Ebenfalls gescheitert ist das besonders umstrittene Projekt, die Sozialversicherungsprüfung den Kassen wegzunehmen und sie in die Hände der Finanz zu geben. Solch ein System, das der Sozialversicherung jeden Einfluss auf Art und Umfang des Ermittlungsverfahrens nehme, sei unsachlich, befand der Gerichtshof in dem von Präsident Christoph Grabenwarter eine halbe Stunde lang vorgetragenen Erkenntnis.
Jene Parteien, die die Reform durch den Nationalrat gebracht hatten, waren grosso modo zufrieden. ÖVP-Klubobmann August Wöginger sah „ein klares Bekenntnis zu einer modernen Selbstverwaltung“. Die freiheitliche Gesundheitssprecherin Dagmar Belakowitsch nannte den Spruch eine „gute Entscheidung für unser Gesundheitssystem“. Wirtschaftskammer-Generalsekretär Karlheinz Kopf erkannte durch den Spruch zur Parität „Fairness für die Arbeitgeber“ sichergestellt, da sie in etwa die Hälfte der Beiträge zu Kranken-, Pensions- und Unfallversicherung leisteten.
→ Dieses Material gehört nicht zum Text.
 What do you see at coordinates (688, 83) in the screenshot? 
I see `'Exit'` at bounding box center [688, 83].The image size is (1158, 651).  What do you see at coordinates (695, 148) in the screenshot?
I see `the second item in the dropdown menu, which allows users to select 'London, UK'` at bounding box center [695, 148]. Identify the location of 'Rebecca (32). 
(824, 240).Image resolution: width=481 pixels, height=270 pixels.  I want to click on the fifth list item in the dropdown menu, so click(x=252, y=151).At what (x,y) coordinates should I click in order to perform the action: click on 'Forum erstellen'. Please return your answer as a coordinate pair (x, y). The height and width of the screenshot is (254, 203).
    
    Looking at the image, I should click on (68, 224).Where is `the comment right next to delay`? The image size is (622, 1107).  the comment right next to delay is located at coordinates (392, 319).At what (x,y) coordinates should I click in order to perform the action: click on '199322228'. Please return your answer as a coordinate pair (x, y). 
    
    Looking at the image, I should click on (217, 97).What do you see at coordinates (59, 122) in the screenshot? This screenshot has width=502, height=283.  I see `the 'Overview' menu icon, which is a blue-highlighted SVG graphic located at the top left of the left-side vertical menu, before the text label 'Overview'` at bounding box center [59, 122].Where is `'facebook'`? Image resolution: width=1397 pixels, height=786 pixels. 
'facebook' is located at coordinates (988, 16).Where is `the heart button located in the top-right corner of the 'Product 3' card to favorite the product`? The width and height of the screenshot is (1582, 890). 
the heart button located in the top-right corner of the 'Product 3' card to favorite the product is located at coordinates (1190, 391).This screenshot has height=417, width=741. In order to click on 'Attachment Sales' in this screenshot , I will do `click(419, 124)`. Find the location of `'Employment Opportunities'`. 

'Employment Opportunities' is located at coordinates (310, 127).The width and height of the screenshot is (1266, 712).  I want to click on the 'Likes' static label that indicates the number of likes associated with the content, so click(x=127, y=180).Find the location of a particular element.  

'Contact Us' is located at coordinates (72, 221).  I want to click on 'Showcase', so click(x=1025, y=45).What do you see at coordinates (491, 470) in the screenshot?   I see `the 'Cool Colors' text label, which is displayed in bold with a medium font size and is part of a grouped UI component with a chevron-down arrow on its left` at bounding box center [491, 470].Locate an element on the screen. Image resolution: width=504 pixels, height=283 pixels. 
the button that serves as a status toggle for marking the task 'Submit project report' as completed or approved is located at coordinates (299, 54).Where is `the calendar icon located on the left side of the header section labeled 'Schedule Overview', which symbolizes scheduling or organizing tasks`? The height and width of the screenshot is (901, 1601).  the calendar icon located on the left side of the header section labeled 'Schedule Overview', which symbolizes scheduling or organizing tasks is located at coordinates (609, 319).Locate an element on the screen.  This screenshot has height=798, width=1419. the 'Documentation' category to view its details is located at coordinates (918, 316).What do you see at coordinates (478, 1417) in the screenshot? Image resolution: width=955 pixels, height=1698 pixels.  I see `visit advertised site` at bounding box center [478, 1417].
Dem scheidenden Sozialversicherungschef Alexander Biach gefiel wiederum, dass der Einfluss der Regierung zurückgedrängt wurde. Er sieht im Erkenntnis eine klare Absage an ein verstaatlichtes Sozialversicherungssystem. Matthias Krenn (FPÖ), Chef des Überleitungsausschusses und künftig ÖGK-Obmann, versicherte, dass die Sozialversicherung ein Abbild gelebter sozialpartnerschaftlicher Zusammenarbeit bleibe.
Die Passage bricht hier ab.